**Data for this task**.
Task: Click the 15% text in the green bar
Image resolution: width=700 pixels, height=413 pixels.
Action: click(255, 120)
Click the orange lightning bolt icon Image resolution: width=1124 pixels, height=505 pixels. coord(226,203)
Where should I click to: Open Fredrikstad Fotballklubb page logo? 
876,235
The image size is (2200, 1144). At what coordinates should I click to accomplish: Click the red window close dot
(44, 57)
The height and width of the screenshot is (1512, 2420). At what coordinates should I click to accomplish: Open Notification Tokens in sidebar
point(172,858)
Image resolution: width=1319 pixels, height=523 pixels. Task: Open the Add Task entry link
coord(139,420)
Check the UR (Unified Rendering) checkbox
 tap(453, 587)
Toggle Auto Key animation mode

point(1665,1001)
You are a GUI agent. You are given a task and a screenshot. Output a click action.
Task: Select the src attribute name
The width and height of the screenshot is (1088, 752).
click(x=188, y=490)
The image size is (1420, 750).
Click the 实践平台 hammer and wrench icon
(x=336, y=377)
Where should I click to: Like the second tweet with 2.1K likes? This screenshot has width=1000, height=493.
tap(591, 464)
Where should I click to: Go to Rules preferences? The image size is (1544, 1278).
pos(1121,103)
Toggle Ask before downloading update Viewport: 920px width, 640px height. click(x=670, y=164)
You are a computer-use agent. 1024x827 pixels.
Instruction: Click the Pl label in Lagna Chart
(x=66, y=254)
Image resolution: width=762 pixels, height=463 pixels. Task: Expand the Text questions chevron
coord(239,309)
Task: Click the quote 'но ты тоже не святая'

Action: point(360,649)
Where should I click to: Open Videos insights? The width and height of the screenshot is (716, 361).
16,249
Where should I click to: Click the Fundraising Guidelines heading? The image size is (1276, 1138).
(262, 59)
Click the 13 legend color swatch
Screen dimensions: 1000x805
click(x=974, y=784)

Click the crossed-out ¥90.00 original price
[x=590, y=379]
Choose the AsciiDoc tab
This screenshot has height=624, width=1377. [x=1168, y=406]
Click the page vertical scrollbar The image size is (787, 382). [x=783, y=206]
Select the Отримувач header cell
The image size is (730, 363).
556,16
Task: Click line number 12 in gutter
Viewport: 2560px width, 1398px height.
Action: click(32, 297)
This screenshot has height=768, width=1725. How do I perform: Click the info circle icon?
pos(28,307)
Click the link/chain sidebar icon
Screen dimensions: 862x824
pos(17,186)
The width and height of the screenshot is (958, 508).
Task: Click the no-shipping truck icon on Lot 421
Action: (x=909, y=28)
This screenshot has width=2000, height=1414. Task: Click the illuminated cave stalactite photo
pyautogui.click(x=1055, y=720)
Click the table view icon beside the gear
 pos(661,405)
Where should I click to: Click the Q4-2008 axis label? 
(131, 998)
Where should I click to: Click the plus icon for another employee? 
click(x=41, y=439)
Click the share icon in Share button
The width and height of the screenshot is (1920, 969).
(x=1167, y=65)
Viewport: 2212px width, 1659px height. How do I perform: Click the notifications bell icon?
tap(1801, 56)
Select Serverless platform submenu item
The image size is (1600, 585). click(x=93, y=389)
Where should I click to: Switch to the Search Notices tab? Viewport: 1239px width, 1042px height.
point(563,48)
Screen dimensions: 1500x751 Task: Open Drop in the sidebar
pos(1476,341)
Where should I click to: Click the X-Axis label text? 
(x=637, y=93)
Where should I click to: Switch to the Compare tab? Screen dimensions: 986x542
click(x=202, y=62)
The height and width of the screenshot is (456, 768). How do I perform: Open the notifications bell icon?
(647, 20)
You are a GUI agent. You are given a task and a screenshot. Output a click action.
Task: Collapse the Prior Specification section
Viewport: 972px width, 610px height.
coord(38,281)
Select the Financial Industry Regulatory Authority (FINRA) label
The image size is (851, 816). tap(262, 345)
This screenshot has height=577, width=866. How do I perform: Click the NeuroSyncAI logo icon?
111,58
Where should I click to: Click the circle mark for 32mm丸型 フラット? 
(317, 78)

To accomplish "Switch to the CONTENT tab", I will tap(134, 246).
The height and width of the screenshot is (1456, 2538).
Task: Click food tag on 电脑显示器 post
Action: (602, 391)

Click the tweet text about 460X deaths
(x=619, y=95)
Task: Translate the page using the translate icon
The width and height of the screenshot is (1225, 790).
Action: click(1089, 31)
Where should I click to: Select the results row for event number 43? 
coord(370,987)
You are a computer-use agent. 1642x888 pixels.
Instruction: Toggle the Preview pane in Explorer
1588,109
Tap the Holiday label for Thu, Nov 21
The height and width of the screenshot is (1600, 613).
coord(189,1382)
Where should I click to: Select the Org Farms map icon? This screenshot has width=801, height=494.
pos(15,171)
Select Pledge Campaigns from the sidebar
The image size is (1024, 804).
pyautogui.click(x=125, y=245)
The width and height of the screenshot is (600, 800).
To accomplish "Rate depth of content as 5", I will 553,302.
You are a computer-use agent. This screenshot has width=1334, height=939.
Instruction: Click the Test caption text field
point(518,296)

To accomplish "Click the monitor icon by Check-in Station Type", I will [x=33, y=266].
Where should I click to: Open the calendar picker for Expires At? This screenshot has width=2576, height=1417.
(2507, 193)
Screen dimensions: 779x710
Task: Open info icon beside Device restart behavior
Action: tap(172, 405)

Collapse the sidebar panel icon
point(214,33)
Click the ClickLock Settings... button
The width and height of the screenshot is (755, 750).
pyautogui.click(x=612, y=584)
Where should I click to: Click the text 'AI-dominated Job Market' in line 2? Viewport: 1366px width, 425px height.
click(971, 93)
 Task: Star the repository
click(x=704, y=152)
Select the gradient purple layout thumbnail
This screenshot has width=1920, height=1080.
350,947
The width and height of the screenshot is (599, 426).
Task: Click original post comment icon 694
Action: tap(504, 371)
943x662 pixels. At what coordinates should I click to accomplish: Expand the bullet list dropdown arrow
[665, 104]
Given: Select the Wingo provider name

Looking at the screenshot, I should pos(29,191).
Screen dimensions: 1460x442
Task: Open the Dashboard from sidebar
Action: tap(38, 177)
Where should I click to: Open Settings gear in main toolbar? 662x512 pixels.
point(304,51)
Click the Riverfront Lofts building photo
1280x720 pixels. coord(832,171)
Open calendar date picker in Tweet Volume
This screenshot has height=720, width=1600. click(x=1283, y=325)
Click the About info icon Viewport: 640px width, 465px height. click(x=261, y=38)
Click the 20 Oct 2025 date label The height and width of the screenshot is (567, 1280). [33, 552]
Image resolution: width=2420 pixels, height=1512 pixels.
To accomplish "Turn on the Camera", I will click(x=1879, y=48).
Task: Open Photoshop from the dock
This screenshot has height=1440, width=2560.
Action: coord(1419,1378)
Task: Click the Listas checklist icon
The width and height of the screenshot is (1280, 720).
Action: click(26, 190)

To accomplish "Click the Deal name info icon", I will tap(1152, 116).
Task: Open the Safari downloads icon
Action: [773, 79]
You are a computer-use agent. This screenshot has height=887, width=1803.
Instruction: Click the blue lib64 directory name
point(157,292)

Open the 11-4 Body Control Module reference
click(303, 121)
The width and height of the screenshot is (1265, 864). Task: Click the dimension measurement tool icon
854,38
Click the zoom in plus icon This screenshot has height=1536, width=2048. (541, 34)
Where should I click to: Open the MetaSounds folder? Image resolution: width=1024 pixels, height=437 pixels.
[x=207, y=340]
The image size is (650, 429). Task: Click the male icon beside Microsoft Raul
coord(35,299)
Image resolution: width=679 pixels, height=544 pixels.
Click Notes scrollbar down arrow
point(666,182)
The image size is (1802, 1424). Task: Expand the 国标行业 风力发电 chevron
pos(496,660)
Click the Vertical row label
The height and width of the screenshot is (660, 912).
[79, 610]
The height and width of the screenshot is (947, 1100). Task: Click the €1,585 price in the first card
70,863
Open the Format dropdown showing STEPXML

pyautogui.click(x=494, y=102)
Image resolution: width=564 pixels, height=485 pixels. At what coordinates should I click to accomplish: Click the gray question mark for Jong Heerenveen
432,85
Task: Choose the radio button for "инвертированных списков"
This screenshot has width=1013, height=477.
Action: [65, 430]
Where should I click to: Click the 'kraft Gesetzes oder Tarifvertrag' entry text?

**What is asked**.
Please rename "Viewport" to "Window" in the stretch of records from the line containing "Where should I click to: Go" through the line containing "tap(1801, 56)", changing nothing else. Return only those lines.

**Task response**.
Where should I click to: Go to Rules preferences? The image size is (1544, 1278).
pos(1121,103)
Toggle Ask before downloading update Window: 920px width, 640px height. click(x=670, y=164)
You are a computer-use agent. 1024x827 pixels.
Instruction: Click the Pl label in Lagna Chart
(x=66, y=254)
Image resolution: width=762 pixels, height=463 pixels. Task: Expand the Text questions chevron
coord(239,309)
Task: Click the quote 'но ты тоже не святая'

Action: point(360,649)
Where should I click to: Open Videos insights? The width and height of the screenshot is (716, 361).
16,249
Where should I click to: Click the Fundraising Guidelines heading? The image size is (1276, 1138).
(262, 59)
Click the 13 legend color swatch
Screen dimensions: 1000x805
click(x=974, y=784)

Click the crossed-out ¥90.00 original price
[x=590, y=379]
Choose the AsciiDoc tab
This screenshot has height=624, width=1377. [x=1168, y=406]
Click the page vertical scrollbar The image size is (787, 382). [x=783, y=206]
Select the Отримувач header cell
The image size is (730, 363).
556,16
Task: Click line number 12 in gutter
Window: 2560px width, 1398px height.
Action: click(32, 297)
This screenshot has height=768, width=1725. How do I perform: Click the info circle icon?
pos(28,307)
Click the link/chain sidebar icon
Screen dimensions: 862x824
pos(17,186)
The width and height of the screenshot is (958, 508).
Task: Click the no-shipping truck icon on Lot 421
Action: (x=909, y=28)
This screenshot has width=2000, height=1414. Task: Click the illuminated cave stalactite photo
pyautogui.click(x=1055, y=720)
Click the table view icon beside the gear
 pos(661,405)
Where should I click to: Click the Q4-2008 axis label? 
(131, 998)
Where should I click to: Click the plus icon for another employee? 
click(x=41, y=439)
Click the share icon in Share button
The width and height of the screenshot is (1920, 969).
(x=1167, y=65)
Window: 2212px width, 1659px height. How do I perform: Click the notifications bell icon?
tap(1801, 56)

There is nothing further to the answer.